What affects profit levels

Experts divide factors influencing profit into several groups:

  1. Internal factors - affect profit through output volumes, by improving the quality characteristics of products;
  2. External factors do not depend on the activities carried out by an enterprise or company, but they have an impact on the level of profit.

When an enterprise carries out economic activities, the entire complex of these factors is dependent and interconnected with each other.

Typology

Profit comes in various forms. Let us briefly describe some of them.

Profit typeBrief description of the type
Balance sheetFinal result for the reporting period
GrossThe difference between revenue and cost, excluding selling expenses
CleanWhich remains after deducting all expenses
MarginalIt turns out when revenue exceeds production costs
NormalAllows you to maintain your position in this market
CapitalizedUsed to increase assets
NominalCorresponding balance sheet reflected in financial documents

How is profit distributed under the simplified tax system?

Profit under the simplified tax system is most often distributed in order to pay dividends.
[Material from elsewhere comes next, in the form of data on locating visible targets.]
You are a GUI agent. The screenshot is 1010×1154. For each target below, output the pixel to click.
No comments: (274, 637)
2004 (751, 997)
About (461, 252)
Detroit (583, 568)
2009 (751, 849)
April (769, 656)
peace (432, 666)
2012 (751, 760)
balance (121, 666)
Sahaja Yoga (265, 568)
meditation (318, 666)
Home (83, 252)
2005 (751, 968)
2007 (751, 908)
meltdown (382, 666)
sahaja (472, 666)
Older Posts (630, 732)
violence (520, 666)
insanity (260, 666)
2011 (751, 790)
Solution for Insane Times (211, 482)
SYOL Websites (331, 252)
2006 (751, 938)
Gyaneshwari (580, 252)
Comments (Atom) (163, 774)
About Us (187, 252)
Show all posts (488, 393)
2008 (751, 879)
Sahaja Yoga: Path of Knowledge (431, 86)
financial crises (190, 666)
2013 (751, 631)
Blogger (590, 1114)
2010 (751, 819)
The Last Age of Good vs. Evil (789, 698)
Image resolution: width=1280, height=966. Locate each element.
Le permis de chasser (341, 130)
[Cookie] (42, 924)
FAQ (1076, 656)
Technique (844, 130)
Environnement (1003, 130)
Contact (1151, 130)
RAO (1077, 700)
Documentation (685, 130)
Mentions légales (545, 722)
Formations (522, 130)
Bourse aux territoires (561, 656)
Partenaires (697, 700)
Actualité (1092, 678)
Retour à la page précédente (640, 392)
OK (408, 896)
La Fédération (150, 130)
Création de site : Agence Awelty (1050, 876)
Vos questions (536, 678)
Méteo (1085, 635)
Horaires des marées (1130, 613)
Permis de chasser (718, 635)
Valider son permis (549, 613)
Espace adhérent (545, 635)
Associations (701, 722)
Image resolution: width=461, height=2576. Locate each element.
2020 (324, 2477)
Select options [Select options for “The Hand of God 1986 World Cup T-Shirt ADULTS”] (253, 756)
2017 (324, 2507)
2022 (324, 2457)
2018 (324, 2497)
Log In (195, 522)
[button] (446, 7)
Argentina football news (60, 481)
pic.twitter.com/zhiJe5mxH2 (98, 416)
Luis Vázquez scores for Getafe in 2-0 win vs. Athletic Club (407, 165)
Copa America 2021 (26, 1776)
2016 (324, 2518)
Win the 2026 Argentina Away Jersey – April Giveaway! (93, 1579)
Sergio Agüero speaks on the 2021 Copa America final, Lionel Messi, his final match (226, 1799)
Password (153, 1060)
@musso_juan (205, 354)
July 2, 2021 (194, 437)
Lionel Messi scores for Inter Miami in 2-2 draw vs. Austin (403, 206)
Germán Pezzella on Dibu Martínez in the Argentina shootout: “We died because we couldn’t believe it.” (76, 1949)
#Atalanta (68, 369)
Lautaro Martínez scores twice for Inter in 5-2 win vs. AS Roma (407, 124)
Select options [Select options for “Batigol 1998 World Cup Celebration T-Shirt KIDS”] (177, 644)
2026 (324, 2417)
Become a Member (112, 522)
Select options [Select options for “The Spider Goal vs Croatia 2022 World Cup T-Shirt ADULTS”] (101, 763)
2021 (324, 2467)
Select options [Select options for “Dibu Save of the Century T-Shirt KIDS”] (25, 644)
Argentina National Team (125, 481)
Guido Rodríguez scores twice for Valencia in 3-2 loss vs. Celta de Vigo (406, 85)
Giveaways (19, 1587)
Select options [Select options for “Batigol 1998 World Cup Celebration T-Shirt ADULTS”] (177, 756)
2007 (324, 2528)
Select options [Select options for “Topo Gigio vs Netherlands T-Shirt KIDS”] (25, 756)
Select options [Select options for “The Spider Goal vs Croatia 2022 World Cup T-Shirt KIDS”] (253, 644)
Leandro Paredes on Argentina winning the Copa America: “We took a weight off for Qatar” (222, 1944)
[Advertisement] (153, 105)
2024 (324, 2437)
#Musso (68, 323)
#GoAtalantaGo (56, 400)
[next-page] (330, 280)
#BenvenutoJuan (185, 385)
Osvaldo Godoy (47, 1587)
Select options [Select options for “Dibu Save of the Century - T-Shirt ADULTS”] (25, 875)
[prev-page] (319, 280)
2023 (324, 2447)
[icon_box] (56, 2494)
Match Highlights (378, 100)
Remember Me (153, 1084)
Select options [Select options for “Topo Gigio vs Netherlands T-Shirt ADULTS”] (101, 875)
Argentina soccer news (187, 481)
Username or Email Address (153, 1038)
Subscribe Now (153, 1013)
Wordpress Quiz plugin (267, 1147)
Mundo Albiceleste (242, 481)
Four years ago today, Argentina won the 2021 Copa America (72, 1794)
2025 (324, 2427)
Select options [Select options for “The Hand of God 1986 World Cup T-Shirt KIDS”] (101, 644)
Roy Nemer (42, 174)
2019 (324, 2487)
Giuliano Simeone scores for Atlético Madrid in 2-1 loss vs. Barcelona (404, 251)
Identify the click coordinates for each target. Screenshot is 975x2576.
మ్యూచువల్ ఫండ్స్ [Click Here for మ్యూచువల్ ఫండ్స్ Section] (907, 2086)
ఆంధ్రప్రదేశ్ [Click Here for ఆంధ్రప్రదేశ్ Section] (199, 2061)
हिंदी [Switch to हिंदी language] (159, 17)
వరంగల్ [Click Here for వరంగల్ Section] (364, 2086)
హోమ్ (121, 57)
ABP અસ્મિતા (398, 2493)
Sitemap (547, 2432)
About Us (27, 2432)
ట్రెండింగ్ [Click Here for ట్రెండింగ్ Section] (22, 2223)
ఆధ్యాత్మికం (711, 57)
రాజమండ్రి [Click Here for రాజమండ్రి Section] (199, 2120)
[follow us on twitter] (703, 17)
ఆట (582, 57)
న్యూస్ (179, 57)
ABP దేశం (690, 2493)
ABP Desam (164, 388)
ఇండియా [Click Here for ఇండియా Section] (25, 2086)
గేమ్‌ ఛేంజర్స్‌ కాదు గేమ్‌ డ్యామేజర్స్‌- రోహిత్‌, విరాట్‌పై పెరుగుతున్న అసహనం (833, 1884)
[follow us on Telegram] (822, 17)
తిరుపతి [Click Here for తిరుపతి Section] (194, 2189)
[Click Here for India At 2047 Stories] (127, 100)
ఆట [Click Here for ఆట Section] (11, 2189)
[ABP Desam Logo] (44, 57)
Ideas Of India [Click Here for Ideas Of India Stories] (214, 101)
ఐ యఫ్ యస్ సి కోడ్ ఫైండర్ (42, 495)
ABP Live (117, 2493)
Taxpayers under the simplified tax system are most often LLCs, this is already an established fact.

Let us remind you that you can distribute profits under the simplified tax system once a year, or every quarter. This requires only a decision of the meeting of shareholders or a single participant.

There are also joint-stock companies working on the simplified tax system. In this case, payments are made based on the results of the quarter, 6 months and year.

Net profit under the simplified tax system is calculated based on accounting data. accounting. This will not be difficult if all the information is reflected on time and reliably.

The amount of net profit here is the difference between the assets and liabilities of the balance sheet. At the same time, future income is not included in liabilities, but accounts payable are included in them.

If the balance sheet is not compiled, it is impossible to determine net profit and, accordingly, to pay dividends.